BEGIN TASK INPUTS
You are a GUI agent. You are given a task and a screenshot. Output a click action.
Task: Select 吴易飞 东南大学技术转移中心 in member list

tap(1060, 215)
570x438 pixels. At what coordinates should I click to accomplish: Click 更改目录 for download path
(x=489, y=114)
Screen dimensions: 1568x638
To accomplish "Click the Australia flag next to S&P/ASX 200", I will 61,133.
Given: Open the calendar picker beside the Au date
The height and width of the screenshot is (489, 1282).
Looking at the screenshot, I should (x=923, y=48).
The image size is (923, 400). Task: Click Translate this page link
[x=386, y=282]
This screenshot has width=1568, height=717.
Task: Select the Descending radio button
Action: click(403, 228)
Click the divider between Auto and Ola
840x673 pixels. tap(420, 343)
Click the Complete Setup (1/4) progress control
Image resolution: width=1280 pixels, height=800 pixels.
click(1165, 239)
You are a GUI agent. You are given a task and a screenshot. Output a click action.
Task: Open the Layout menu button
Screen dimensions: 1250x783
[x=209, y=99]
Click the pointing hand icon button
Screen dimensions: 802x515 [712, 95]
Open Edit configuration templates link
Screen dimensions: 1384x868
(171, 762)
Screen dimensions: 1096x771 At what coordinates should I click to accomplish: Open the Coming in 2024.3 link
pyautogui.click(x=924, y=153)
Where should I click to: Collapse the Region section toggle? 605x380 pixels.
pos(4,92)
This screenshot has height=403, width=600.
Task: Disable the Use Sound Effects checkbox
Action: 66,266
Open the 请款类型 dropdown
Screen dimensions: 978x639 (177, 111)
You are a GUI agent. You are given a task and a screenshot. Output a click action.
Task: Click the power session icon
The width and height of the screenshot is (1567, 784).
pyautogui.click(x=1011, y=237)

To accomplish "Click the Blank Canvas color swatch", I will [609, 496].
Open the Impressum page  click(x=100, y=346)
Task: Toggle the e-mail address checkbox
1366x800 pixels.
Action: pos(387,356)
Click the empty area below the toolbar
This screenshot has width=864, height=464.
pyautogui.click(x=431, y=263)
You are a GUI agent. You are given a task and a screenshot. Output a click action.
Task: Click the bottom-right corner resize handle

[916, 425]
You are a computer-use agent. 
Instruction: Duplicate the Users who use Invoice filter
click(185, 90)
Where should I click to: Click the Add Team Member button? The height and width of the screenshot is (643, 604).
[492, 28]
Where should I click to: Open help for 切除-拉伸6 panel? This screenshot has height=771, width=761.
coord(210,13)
END TASK INPUTS
[TASK TO CARRY OUT]: Give the material again in full, exactly as it appears above.

[FINAL ANSWER]:
You are a GUI agent. You are given a task and a screenshot. Output a click action.
Task: Select 吴易飞 东南大学技术转移中心 in member list

tap(1060, 215)
570x438 pixels. At what coordinates should I click to accomplish: Click 更改目录 for download path
(x=489, y=114)
Screen dimensions: 1568x638
To accomplish "Click the Australia flag next to S&P/ASX 200", I will 61,133.
Given: Open the calendar picker beside the Au date
The height and width of the screenshot is (489, 1282).
Looking at the screenshot, I should (x=923, y=48).
The image size is (923, 400). Task: Click Translate this page link
[x=386, y=282]
This screenshot has width=1568, height=717.
Task: Select the Descending radio button
Action: click(403, 228)
Click the divider between Auto and Ola
840x673 pixels. tap(420, 343)
Click the Complete Setup (1/4) progress control
Image resolution: width=1280 pixels, height=800 pixels.
click(1165, 239)
You are a GUI agent. You are given a task and a screenshot. Output a click action.
Task: Open the Layout menu button
Screen dimensions: 1250x783
[x=209, y=99]
Click the pointing hand icon button
Screen dimensions: 802x515 [712, 95]
Open Edit configuration templates link
Screen dimensions: 1384x868
(171, 762)
Screen dimensions: 1096x771 At what coordinates should I click to accomplish: Open the Coming in 2024.3 link
pyautogui.click(x=924, y=153)
Where should I click to: Collapse the Region section toggle? 605x380 pixels.
pos(4,92)
This screenshot has height=403, width=600.
Task: Disable the Use Sound Effects checkbox
Action: 66,266
Open the 请款类型 dropdown
Screen dimensions: 978x639 (177, 111)
You are a GUI agent. You are given a task and a screenshot. Output a click action.
Task: Click the power session icon
The width and height of the screenshot is (1567, 784).
pyautogui.click(x=1011, y=237)

To accomplish "Click the Blank Canvas color swatch", I will [609, 496].
Open the Impressum page  click(x=100, y=346)
Task: Toggle the e-mail address checkbox
1366x800 pixels.
Action: pos(387,356)
Click the empty area below the toolbar
This screenshot has width=864, height=464.
pyautogui.click(x=431, y=263)
You are a GUI agent. You are given a task and a screenshot. Output a click action.
Task: Click the bottom-right corner resize handle

[916, 425]
You are a computer-use agent. 
Instruction: Duplicate the Users who use Invoice filter
click(185, 90)
Where should I click to: Click the Add Team Member button? The height and width of the screenshot is (643, 604).
[492, 28]
Where should I click to: Open help for 切除-拉伸6 panel? This screenshot has height=771, width=761.
coord(210,13)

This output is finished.